Safety at Mills Elementary
Keeping all our Mountain Lions safe while they are at Mills is our biggest priority each day. In addition to following all TEA and AISD protocols, our school's enhanced security processes aim to proactively prevent emergencies and safety breaches. These processes include monthly Staff Safety Committee meetings, weekly door checks, daily campus sweeps, continuous monitoring of interior and exterior cameras, and keeping interior and exterior doors closed and locked.
Why do we complete drills?
The more we drill and practice how to respond to an event, the better prepared we will be in an actual emergency. Drills create muscle memory, which can be life saving in a crisis situation by allowing people to react quickly and rely on their training, and not have to think about what to do. Drilling also allows us to see what works well and how to make plans even more effective. During drills, students and staff will always be told that it is only a practice drill, and that there is not an actual emergency on campus.
There are five drill events to ensure the safety of all students and staff in an emergency:
A lockdown drill trains staff and students to stay behind a locked door, shut the lights off, remain seated, remain quiet, and out of sight in case of a threat is inside the school. We perform this announced drill once per semester.
Shelter drills are used for emergencies such as a hazmat incident or bad weather (such as a tornado) and trains staff and students to seek shelter in a particular area of the building which is deemed safe. In a tornado this would be a portion of the building which is on the lowest floor, away from windows and doors. We perform this announced drill once a year for tornados and once a year for a hazmat incident.
A secure lockout drill is used when there is a threat on the outside of the building. It teaches all staff and students to get inside, lock outside doors and conduct business as usual. We perform this drill once per semester.
An evacuation drill teaches staff and students to exit the building quickly, safely, and efficiently. In a fire drill, students and staff are directed to go to rally points which are pre-determined and are a safe distance away from the building. We perform this unannounced drill each month, August through May.
A hold drill teaches staff and students to remain where they are and continue business as usual. A ‘Hold’ would usually be called to clear the hallways for a medical emergency, physical altercation etc. We perform this drill once per semester.
Standard Response Protocol
What is the Standard Response Protocol?
“A uniform, planned, and practiced response to any incident is the foundation of a safe school. The SRP is action-based, flexible, and easy to learn. It rationally organizes tactics for response to weather events, fires, accidents, intruders and other threats to student safety.”
—i love u guys Foundation
What is Student Reunification?
“Circumstances may occur at the school that require parents to pick up their students in a formalized, controlled release. This process is called a Reunification and may be necessary due to weather, a power outage, hazmat or if a crisis occurs at the school. The Standard Reunification Method is a protocol that makes this process more predictable and less chaotic for all involved. Because a reunification is not a typical end of school day event, a reunification may occur at a different location than the school a student attends.”
—i love u guys Foundation
Why is having a plan important?
A uniformed, organized, action plan will help keep your child safe during emergencies which may occur while on AISD property. By conducting drills and having emergency operations plans on every campus, it is the goal of the District to be prepared for any incident which may occur. Emergency Management is passionate about educating students, staff, and parents to promote a culture of preparedness which will lessen the impact when disaster strikes.

● **Dataset entries**
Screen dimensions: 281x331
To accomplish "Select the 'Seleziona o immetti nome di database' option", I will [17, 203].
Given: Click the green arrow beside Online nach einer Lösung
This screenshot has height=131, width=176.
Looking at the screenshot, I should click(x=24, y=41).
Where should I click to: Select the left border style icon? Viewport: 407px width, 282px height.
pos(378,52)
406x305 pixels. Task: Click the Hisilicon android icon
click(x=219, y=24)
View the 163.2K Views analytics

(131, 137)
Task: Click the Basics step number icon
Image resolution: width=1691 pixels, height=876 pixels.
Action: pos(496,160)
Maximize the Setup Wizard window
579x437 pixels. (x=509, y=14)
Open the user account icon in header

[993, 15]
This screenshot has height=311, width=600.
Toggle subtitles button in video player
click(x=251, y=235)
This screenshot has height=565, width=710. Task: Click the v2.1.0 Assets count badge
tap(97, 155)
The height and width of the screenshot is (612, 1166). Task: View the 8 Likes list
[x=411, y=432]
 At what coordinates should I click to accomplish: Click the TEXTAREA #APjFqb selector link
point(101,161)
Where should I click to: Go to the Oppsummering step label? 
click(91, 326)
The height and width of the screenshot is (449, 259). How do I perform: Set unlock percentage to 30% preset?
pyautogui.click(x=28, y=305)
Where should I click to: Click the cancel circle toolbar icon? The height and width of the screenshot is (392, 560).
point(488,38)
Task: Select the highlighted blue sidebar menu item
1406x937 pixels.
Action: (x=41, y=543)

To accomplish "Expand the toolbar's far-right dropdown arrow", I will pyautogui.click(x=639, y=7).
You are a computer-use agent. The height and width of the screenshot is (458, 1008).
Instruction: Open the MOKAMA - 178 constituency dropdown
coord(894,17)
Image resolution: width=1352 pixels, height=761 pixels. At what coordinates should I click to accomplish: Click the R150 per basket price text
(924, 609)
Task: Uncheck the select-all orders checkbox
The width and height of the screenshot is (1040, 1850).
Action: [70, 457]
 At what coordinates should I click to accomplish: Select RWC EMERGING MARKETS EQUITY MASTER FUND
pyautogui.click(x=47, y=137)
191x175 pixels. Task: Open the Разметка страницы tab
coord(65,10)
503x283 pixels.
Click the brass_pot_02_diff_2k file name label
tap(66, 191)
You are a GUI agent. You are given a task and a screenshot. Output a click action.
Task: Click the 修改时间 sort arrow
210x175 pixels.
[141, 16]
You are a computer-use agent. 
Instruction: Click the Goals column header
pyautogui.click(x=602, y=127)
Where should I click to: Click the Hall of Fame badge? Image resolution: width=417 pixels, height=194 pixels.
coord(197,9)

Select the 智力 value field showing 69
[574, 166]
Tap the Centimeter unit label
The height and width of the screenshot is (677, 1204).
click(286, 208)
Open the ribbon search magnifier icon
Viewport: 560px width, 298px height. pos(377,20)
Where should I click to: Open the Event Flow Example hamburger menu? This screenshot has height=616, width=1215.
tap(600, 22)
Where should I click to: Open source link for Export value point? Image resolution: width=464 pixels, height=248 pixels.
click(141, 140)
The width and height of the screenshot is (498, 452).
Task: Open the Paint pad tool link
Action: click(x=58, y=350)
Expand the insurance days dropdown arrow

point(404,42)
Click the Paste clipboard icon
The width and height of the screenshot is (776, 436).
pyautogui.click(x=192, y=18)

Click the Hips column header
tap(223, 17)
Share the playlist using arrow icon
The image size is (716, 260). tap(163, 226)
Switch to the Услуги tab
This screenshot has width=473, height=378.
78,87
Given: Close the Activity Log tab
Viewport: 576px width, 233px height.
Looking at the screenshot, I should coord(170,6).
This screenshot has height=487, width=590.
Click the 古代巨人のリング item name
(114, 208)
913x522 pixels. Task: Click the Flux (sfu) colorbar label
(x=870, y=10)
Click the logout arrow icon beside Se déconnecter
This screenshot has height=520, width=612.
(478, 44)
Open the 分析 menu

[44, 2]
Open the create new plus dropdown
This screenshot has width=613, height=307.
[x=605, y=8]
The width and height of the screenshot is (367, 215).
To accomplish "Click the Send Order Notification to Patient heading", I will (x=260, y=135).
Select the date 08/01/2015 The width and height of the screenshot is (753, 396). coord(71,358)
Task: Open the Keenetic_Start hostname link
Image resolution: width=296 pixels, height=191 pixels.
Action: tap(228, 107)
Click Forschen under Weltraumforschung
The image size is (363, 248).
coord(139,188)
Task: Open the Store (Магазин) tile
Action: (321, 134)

● **What you should do**
Resume the Mills Elementary safety page after its final sentence. The records are separate from the Mills Elementary safety page.

● **Exercise result**
What is a safety and security audit and why do we do them?
“The Audit process developed by the Texas School Safety Center was designed as a self-assessment of a district’s safety and security. Audits are an ongoing process with the aim of identifying hazards, threats, and vulnerabilities that may pose a danger to life or property or may interfere with a safe, secure and healthy environment that is conducive to teaching and learning.” - Texas School Safety Center
What to do in a school emergency?
- Watch your cell phone! AISD will send an alert to the cell phone we have listed on file if an emergency were to occur.
- Go to the internet! Information will be posted on the Austin ISD website.
- Do NOT go to the scene until you are instructed to do so.
You can be assured that accurate and timely information will be released to parents, the public, and all local media outlets by District officials. We ask that you please wait to receive important information by AISD before arriving at a school or scene of an emergency.
How will I be able to locate my child in an emergency?
If AISD determines that students and staff would be safer at another location due to an emergency, the campus will be evacuated. The District has identified alternative locations to be used in these events and will notify you of a specific pickup location. Parents and guardians will be required to show proper identification in order to pick up their child. Please remember, for your child's safety, a student will only be released to a parent, guardian, or an adult listed on their emergency contact form.
What can students do in an emergency?
Regardless of how old you are, the best thing that a student can do in an emergency is stay calm and listen to those in authority. Follow instructions from teachers or first responders and do exactly as they have asked. It is important to take drills seriously and report any security concerns to school administrators. If you see something, say something! If you see a social media post which is unsettling, or hear an alarming statement made by another student, report it immediately. Students can confide in any trusted adult, including teachers, school counselors, school resource officers, etc. Additionally, older students can take training courses such as CPR, Stop the Bleed, CERT training, or online classes through FEMA’s Independent Learning platform.